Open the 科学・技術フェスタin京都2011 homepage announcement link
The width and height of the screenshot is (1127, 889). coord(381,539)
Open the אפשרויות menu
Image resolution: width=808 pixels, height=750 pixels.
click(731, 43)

════════════════════

» **PROBLEM TO WORK ON**: For this exercise, write out all of the data exactly.

» **REPLY TO THE TASK**:
Open the 科学・技術フェスタin京都2011 homepage announcement link
The width and height of the screenshot is (1127, 889). coord(381,539)
Open the אפשרויות menu
Image resolution: width=808 pixels, height=750 pixels.
click(731, 43)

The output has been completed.